• [Exercise goal] Beginning with the line containing "How do I perform: Take", write out each line exactly through the end of the listing, and skip all pictures.

• [Data for review]
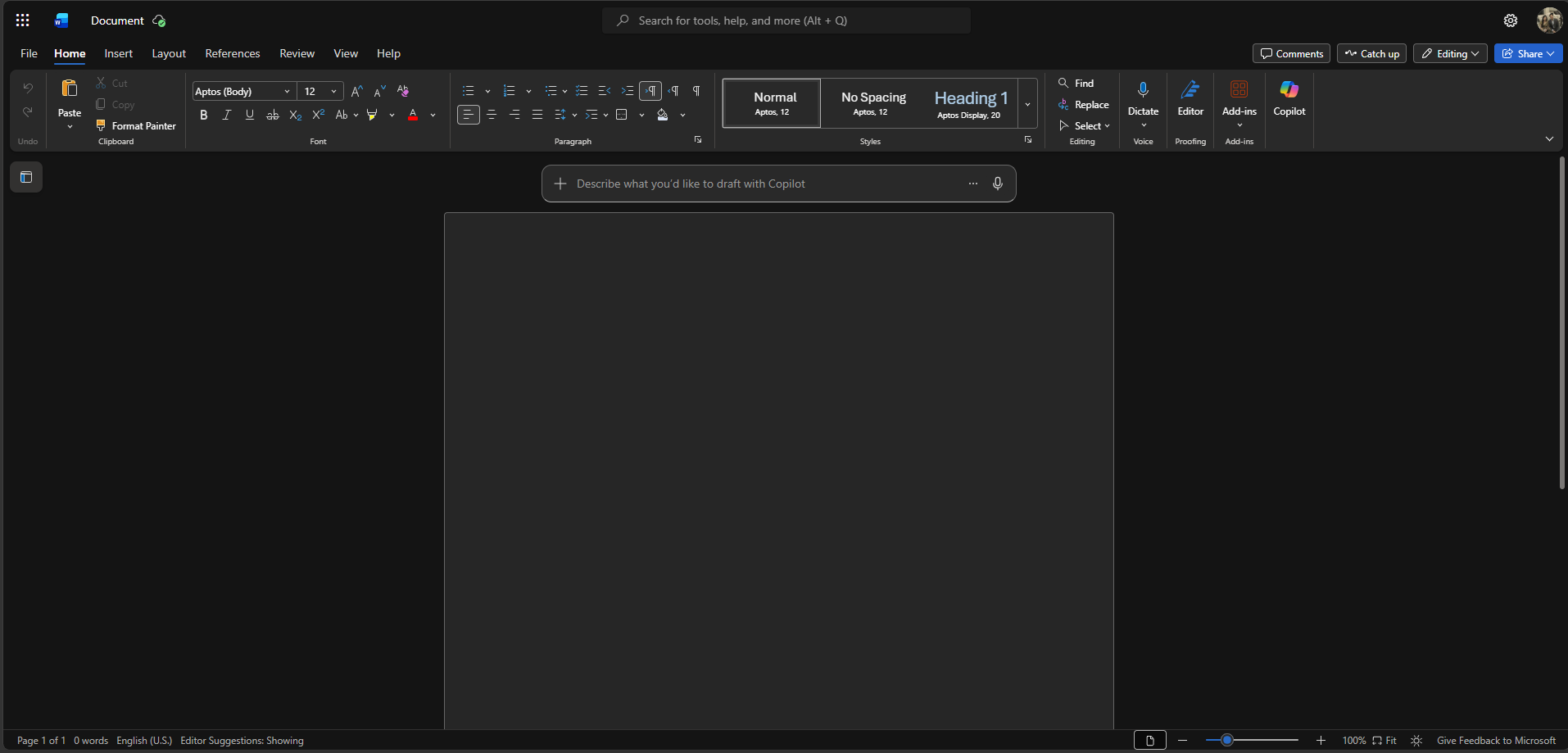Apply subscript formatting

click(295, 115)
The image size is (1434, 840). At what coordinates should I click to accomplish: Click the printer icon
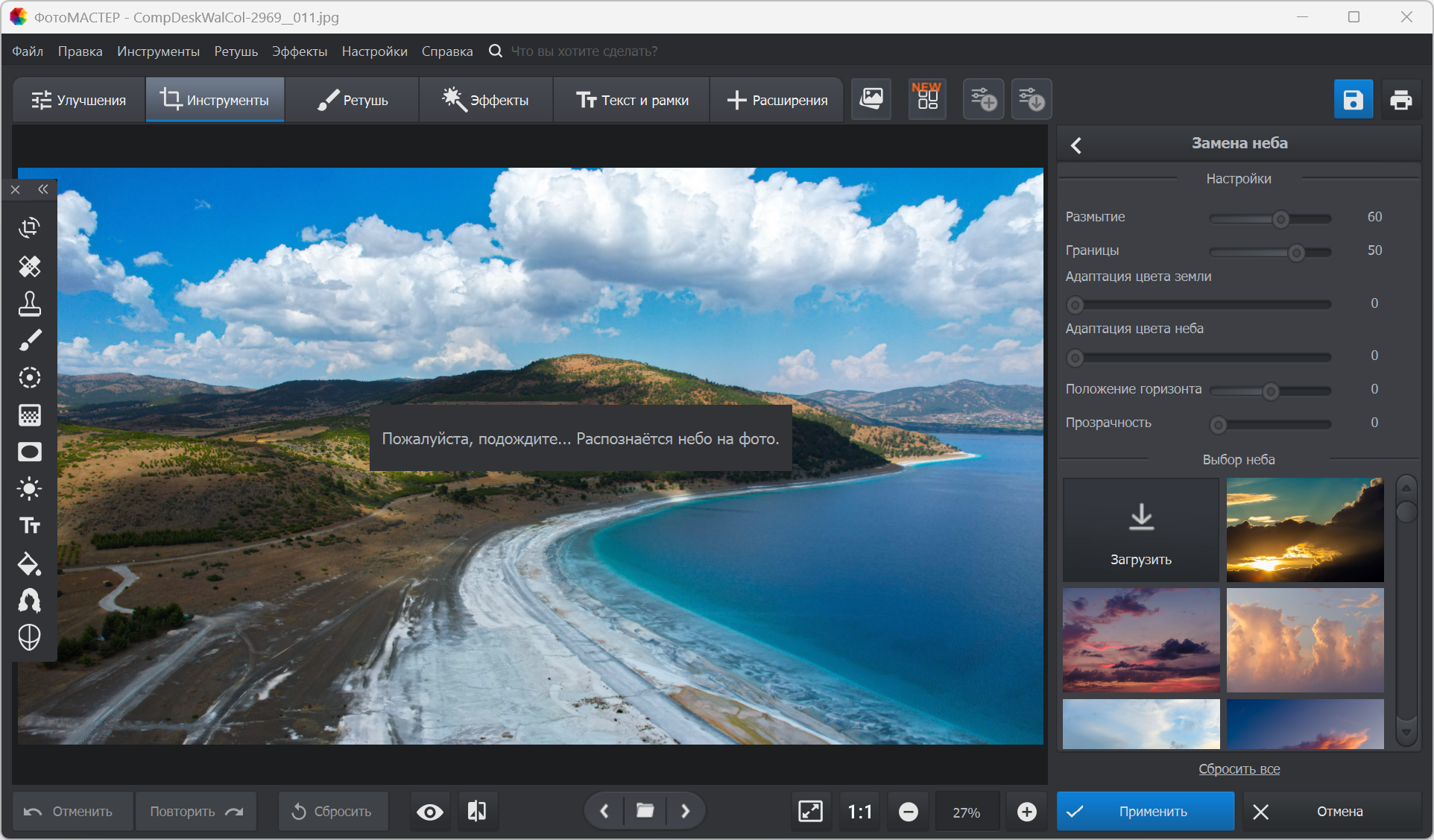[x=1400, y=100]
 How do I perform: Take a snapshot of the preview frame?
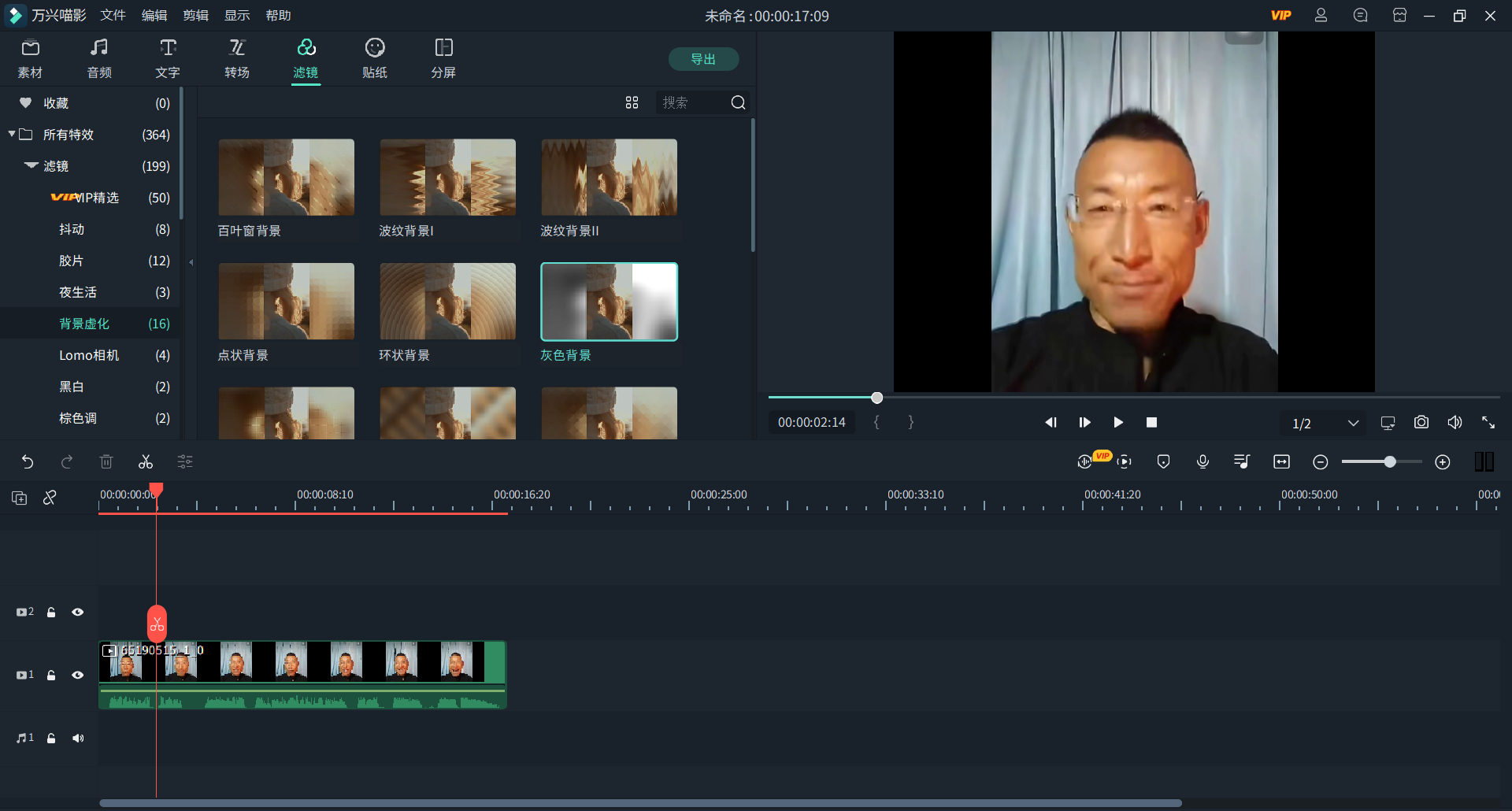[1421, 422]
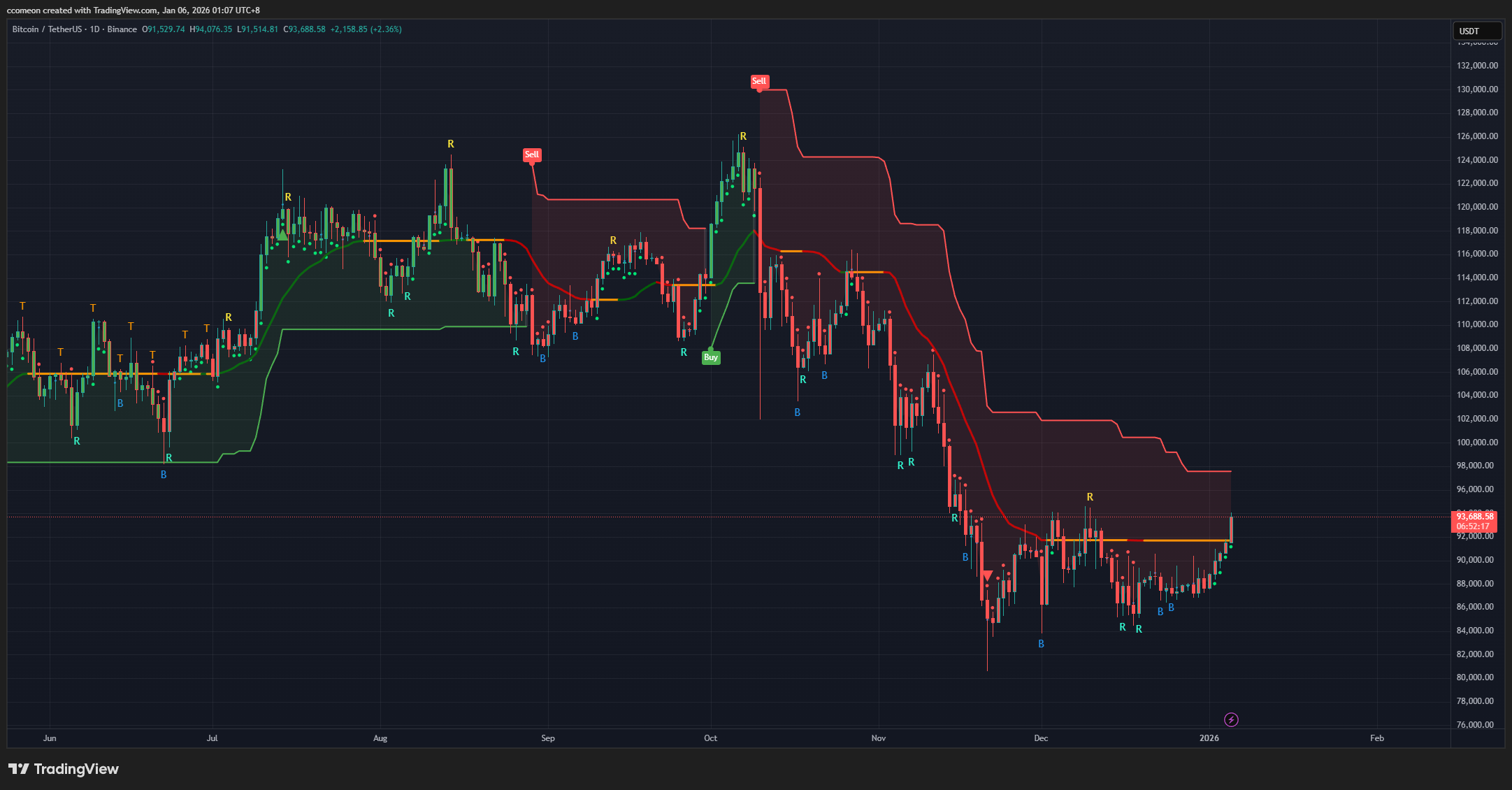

• [Exercise solution]
 How do I perform: Take a snapshot of the preview frame?
[1421, 422]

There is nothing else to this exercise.